Studio Billie's Calendar

A Perpetual Calendar

by Emily Carr

tagged: canadian
Description

"Missus couldn't run the studio without me," says Billie the dog.

This perpetual calendar is much more than 12 pictures with spaces for notes. Join Emily Carr's faithful companion, Studio Billie, on this light-hearted journey through a year in his life. It's 1909 and "the missus" runs a painting studio in Victoria, where she gives lessons to students and paints her own works. Studio Billie is with her always, except when "chained to a wretched kennel" when visiting relatives, or when having to spend time "down on cold rheumatic wind-swept lower decks, when they travel with their missuses holidaying."

With Studio Billie's Calendar, you can share a year with Emily Carr and her loyal dog.

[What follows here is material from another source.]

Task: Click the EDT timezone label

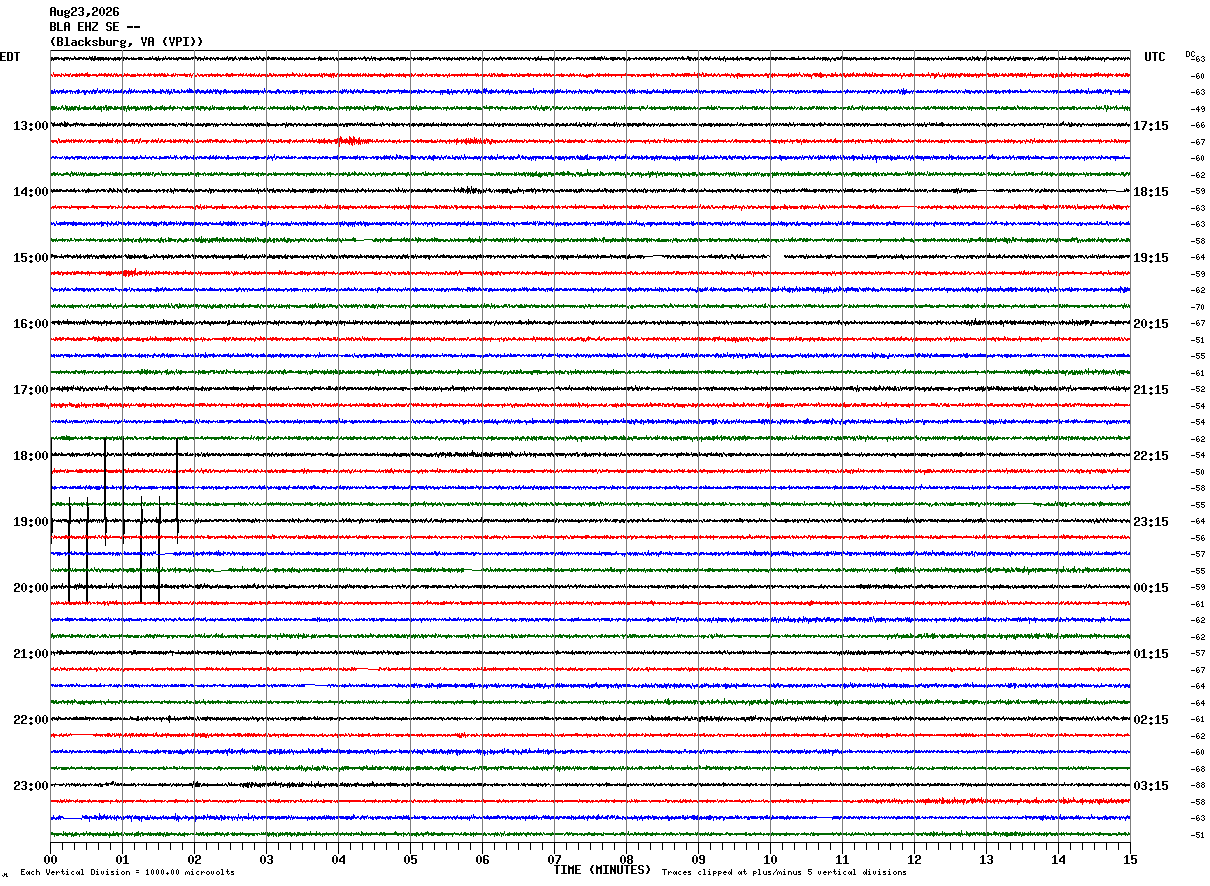Action: pyautogui.click(x=10, y=57)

Use it year after year to record birthdays, anniversaries and other "splendacious" occasions.

About the Author

Emily Carr

Young, spirited and rebellious, Emily Carr escaped a strict Victorian household to study art in the Paris of Picasso and Matisse. In middle age, she shook the dust of acceptable society from her shoes and began a passionate journey into the wilderness of British Columbia; the power of her genius made her one of the twentieth century's great painters. Fortunately, she also wrote. In her books, her warmth, her humanity, her sense of fun and the ridiculous combine to present a self-portrait of a remarkable woman and artist. -- Mary Pratt
Contributor Notes

Beloved Canadian artist and writer Emily Carr (1871–1945) was born in Victoria, British Columbia. She studied art in the US, England and France until 1911 when she moved back to British Columbia. Carr was most heavily influenced by the landscapes and First Nations cultures of British Columbia and Alaska. In the 1920s she came into contact with members of the Group of Seven and was later invited to submit her works for inclusion in a Group of Seven exhibition. They named her "The Mother of Modern Arts" about five years later.